__Task details__. Filter the items below: which lines contain the string "width"? Copy each such line in full, treating uppercase and lowercase as different.

__Data to use__.
** Start **
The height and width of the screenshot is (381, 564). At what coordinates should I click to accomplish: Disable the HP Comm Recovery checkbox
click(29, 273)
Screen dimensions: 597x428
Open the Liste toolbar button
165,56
** End **
** Start **
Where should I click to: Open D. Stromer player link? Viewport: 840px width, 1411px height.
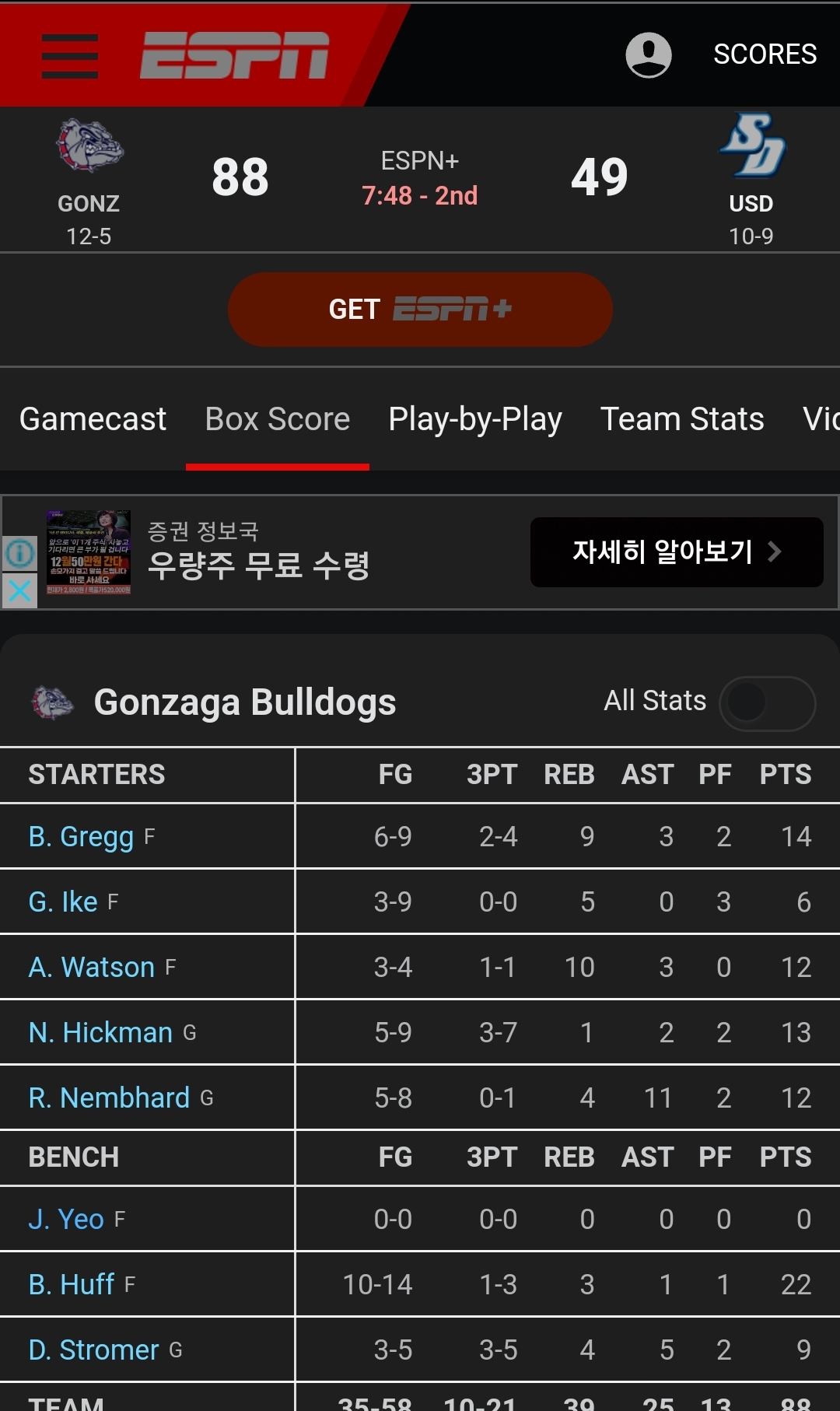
** End **
__Problem solution__.
The height and width of the screenshot is (381, 564). At what coordinates should I click to accomplish: Disable the HP Comm Recovery checkbox
Where should I click to: Open D. Stromer player link? Viewport: 840px width, 1411px height.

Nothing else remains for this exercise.